If a tyre size is 185/60 R14. Then the 185 represents its section width. The number "60" indicates the tyre’s aspect ratio and the last number, "14" indicates wheel diameter. To understand further:

Tyre Section Width, which in the above example is 185 tells us that the tyre is 185 millimetres wide, this is measured from sidewall edge to sidewall edge (over the tyre's tread). Generally speaking, the larger this number is, the wider the tyre will be.

Aspect Ratio refers to the ratio of the sidewall height to the section width. The sidewall height of the example tyre above is 60% of its section width. This number can be very indicative of a tyre's purpose. Lower numbers, like 55 or less, mean a short sidewall for improved steering response and better overall handling.
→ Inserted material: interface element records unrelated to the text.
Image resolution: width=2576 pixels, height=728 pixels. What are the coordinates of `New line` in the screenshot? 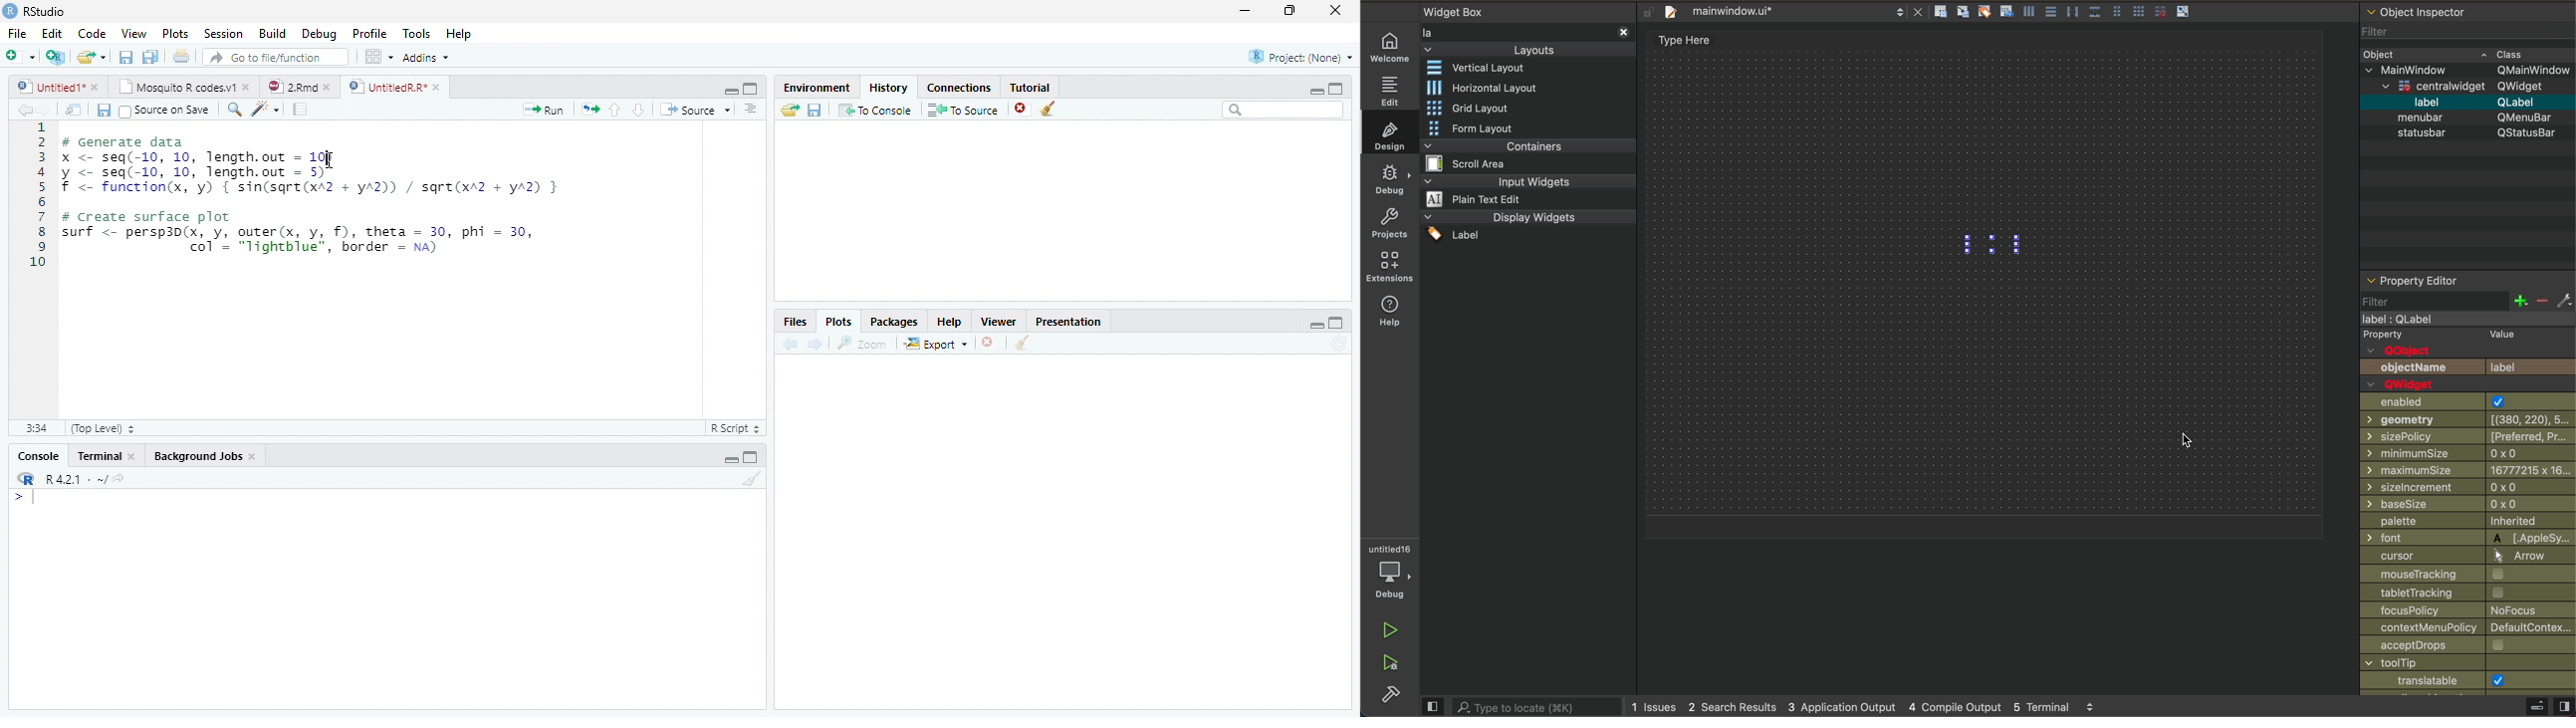 It's located at (24, 500).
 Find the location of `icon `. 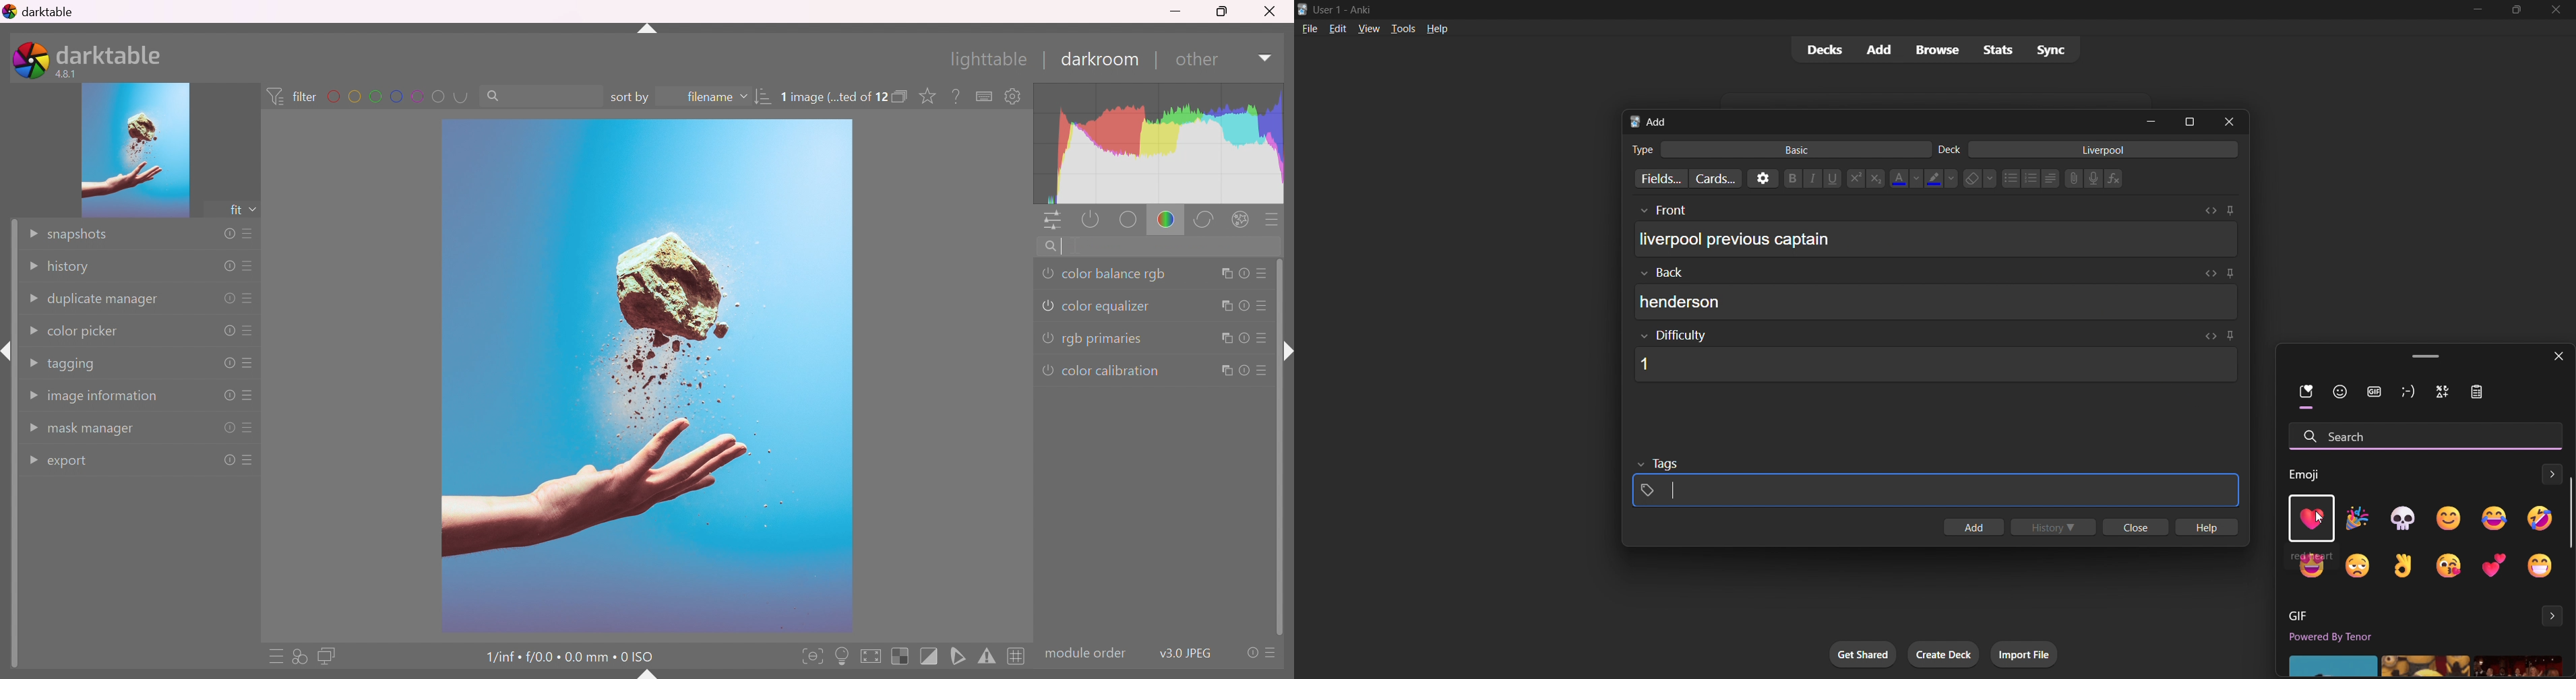

icon  is located at coordinates (2481, 394).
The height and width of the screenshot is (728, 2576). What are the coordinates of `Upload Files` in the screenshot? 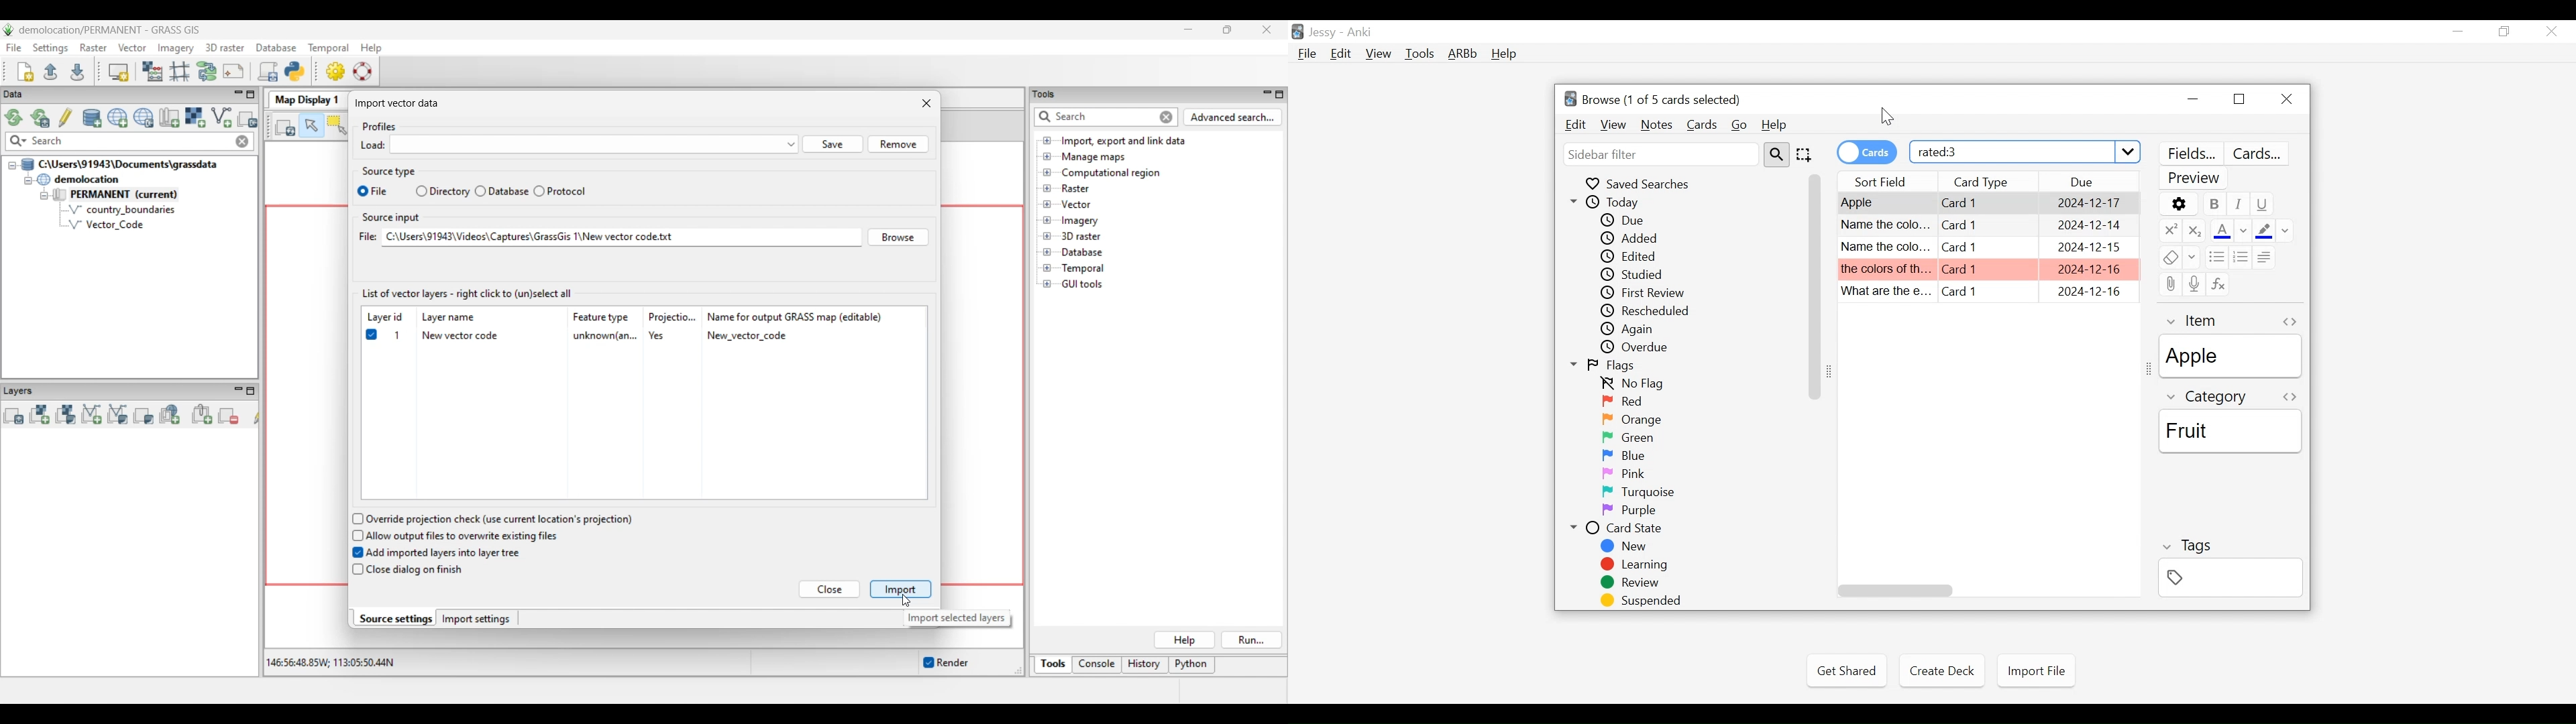 It's located at (2170, 284).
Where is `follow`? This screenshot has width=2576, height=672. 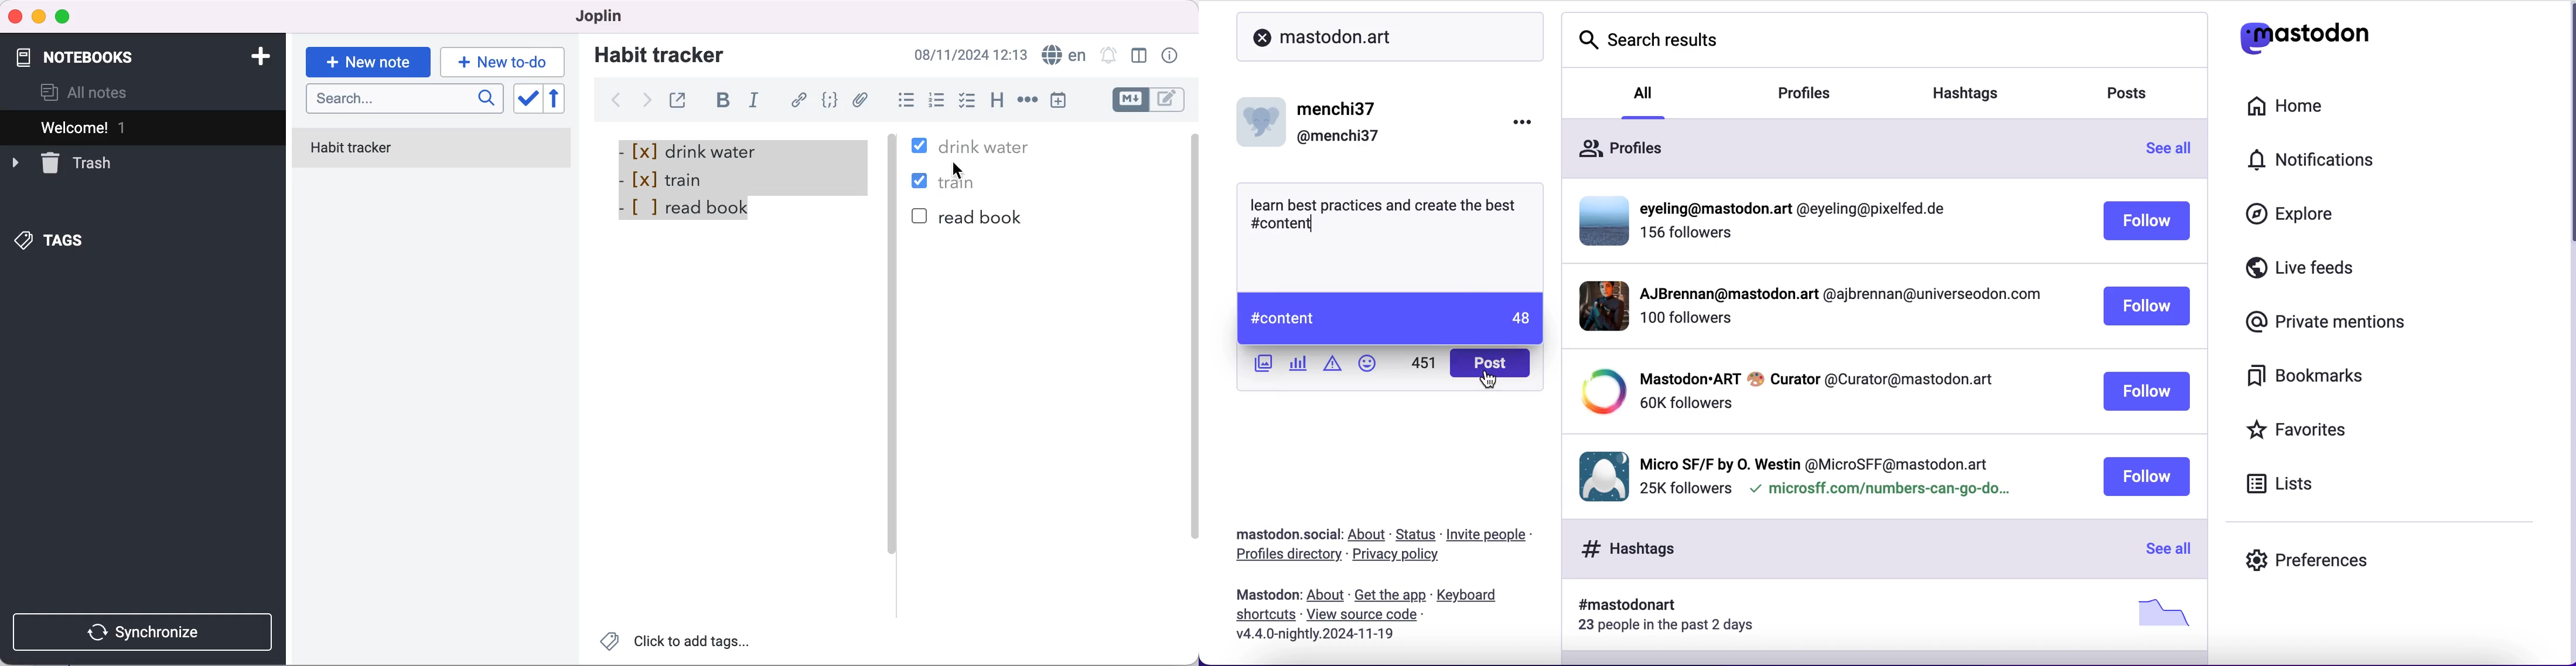
follow is located at coordinates (2147, 222).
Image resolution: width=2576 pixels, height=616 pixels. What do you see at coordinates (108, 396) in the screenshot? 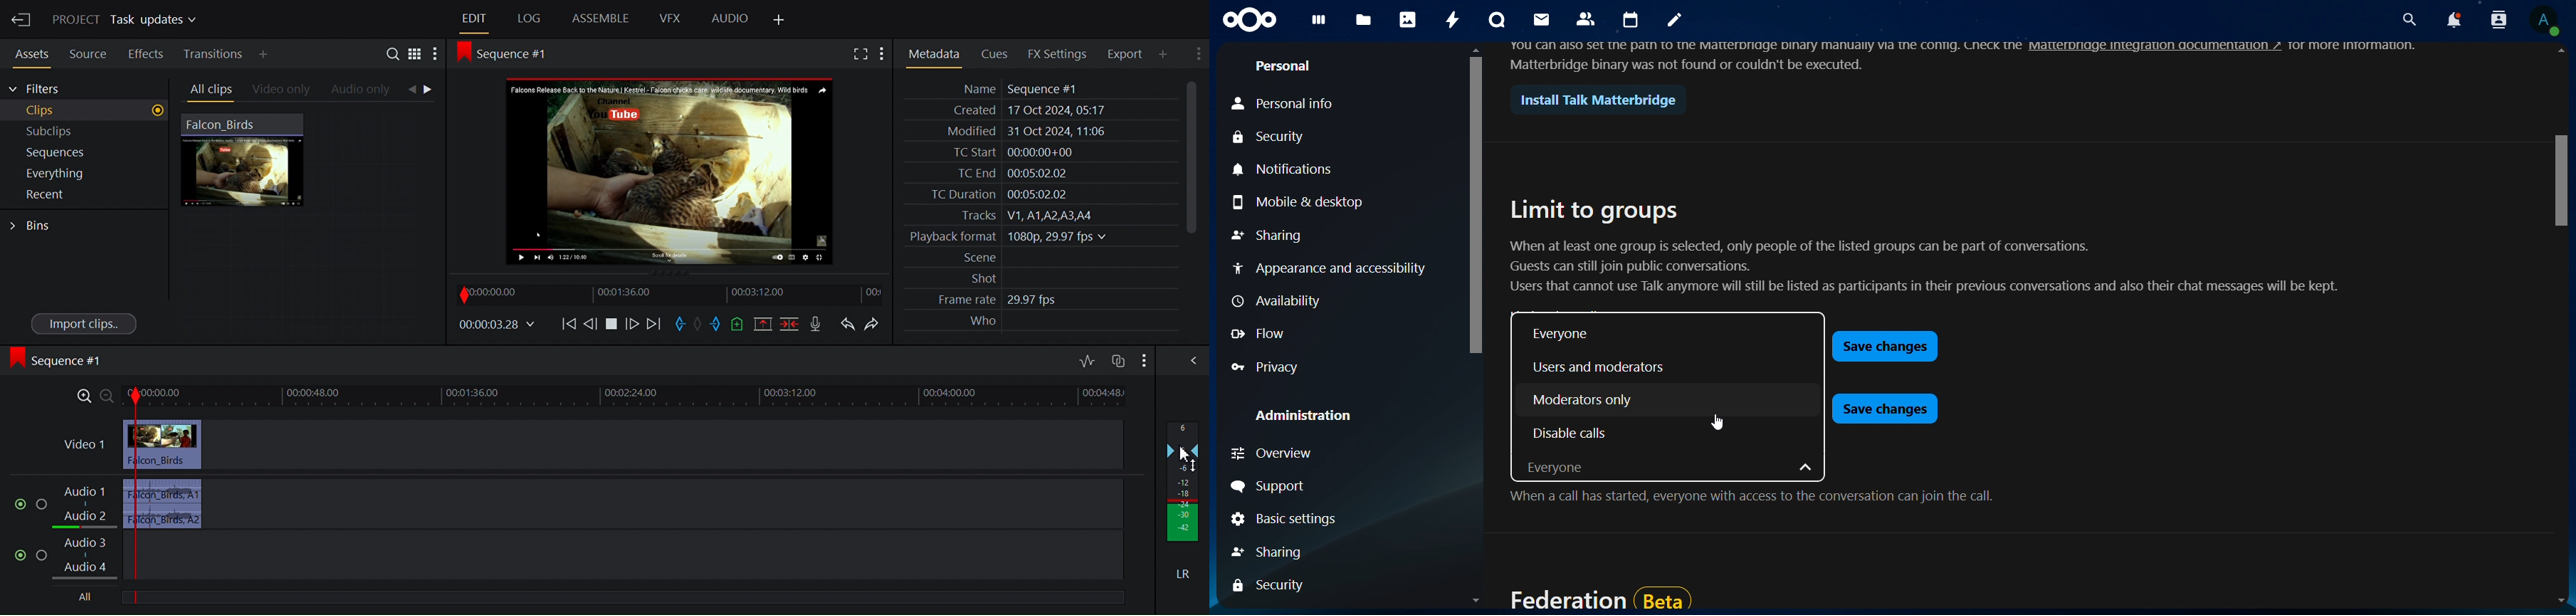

The (R) Internal Construction refers to radial construction, which has been the industry standard in passenger-car tyres for more than 20 years.

Rim or Wheel Diameter specifies the size, which is in inches, of the wheel that a tyre fits. The example tyre will only fit a 14-inch wheel. It is important to pay particular attention to this number if you plan on upgrading your wheel size. If your wheel diameter changes, you'll have to purchase a new set of tyres that matches this new diameter.


Sadly, what is often overlooked is the Load index, this is one of the most important numbers on your tyre. This can be found in the load rating of your tyre on the sidewall. The tyres load index relates to its maximum carrying capacity measured in kgs. for example, a tyre with a load index of 91 can carry 615kg of weight, times four tyres. The load index number is found just to the right of the diameter.

Overloading a tyre by carrying more weight than it is designed to carry, or running lower than specified pressure can cause heat build-up and destroy the tyre.

Load Ratings and Speed Ratings should be looked at together when you buy a new tyre. Also, remember to check your manufacturer’s recommendations, these can be found on the sticker in door jam.

It is also advisable to check your vehicle owner's manual to determine the load limits of your vehicle, which in turn will determine the tyres that are suitable for your vehicle. Overloading a vehicle places enormous stress on the tyres and other critical vehicle components, like the shocks and chassis. It can also cause poor handling, increased fuel consumption and may lead to tyre failure. It can also result in severe cracking, component separation or "blowout." 

Daniel Perlman, Managing Director of Trentyre; “When looking at replacing tyres for our vehicles we usually consider performance as the main factor during the selection process. It is also important to consider practicalities like what will you be using the vehicle for and what load the vehicle will be carrying and ensure that the tyres recommended by the vehicle manufacturer fulfil all the requirements. This is where an experienced Trentyre staff member can assist and give professional advice. With the tobacco season starting we want all road users to be aware of the carrying capacity of their tyres.”

The Load Index rating represents the load-carrying capacity of tyres inflated to the recommended maximum psi: This means the load-carrying capacity reduces as tyre pressures are reduced.


It is important to remember that a higher load rating equals a stronger tyre, so ithe tyre will run cooler under load, with the added benefit of a stronger tyre being more puncture resistant. It will also achieve higher mileage under normal operating situations.

When you are looking for new tyres to would be wise to consider: -

  1. Your vehicle’s minimum tyre load rating requirements
  2. What type of driving you are intending on doing? Especially any long-distance travels.
  3. Will the vehicle be carrying and or towing any heavy loads.


Daniel Perlman commented, “In most instances the best solution often turns out to be the easiest. A properly inflated tyre can benefit more than just the tread wear. It will help ensure that your vehicle is driving safely, extend the life of your tyre and of course not forgetting the benefit it will have on fuel-efficiency”.